Saturday, November 9, 2019

Short take: Ralph L. Thomas' based-on-true-life tale, APPRENTICE TO MURDER, hits Blu-ray


The oddball Canada/USA/ Norway co-production from 1988, APPRENTICE TO MURDER, proves an unusual but worthwhile film for several reasons. It's based on actual events that happened in Pennsylvania back in the 1920s involving an itinerant preacher/religious healer and the 16-year-old boy he takes in and trains as his assistant.

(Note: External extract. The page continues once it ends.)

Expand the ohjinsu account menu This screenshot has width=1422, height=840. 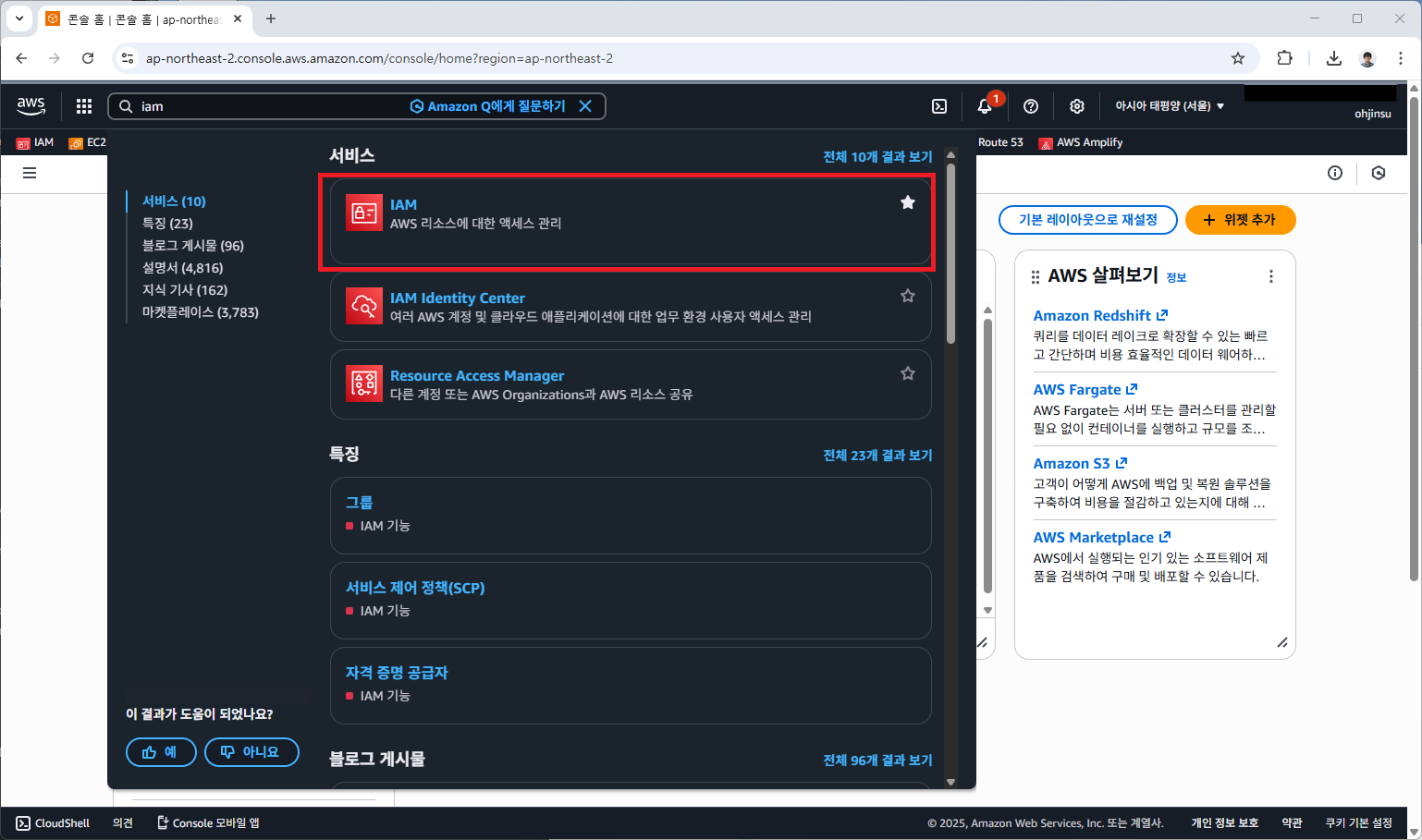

As played -- and very well -- by Donald Sutherland as the "healer" and Chad Lowe as his disciple, these two characters control the movie and keep us interested in the bizarre plot. But it's the film's attitude toward religion and faith healing that is the hook here. Instead of the usual Elmer Gantry-ish fakery and corruption, this healer seems awfully good at what he does, and so we are as taken with him and his work as is his flock. And Mr. Sutherland (above) is at all times convincing.

As directed by Ralph L. Thomas (Ticket to Heaven) and co-written by Wesley Moore and Alan Scott, the film moves slowly and keeps us as off-balance as it does its hero, played as an intelligent, searching innocent by Mr. Lowe, shown above. Its take on the preacher and his religion is consistently ambivalent, which forces us to try to view and understand things from a different perspective than the usual, and the film's odd but effective mix of religion, romance and (possible) horror renders it one of the more unusual of genre-mashers and/or genre-benders

Mia Sara provides the romance, while Norwegian actor Knut Husebø (above) makes an impressively scary neighbor who helps brings all the pieces of this oddball puzzle together. From Arrow Video, distributed in the USA via MVD Entertainment Group, Apprentice to Murder hit the street earlier this week -- for purchase and (I hope, somewhere) for rental. (Do watch the informative bonus feature on the Blu-ray, featuring Kat Ellinger's take on this interesting movie.)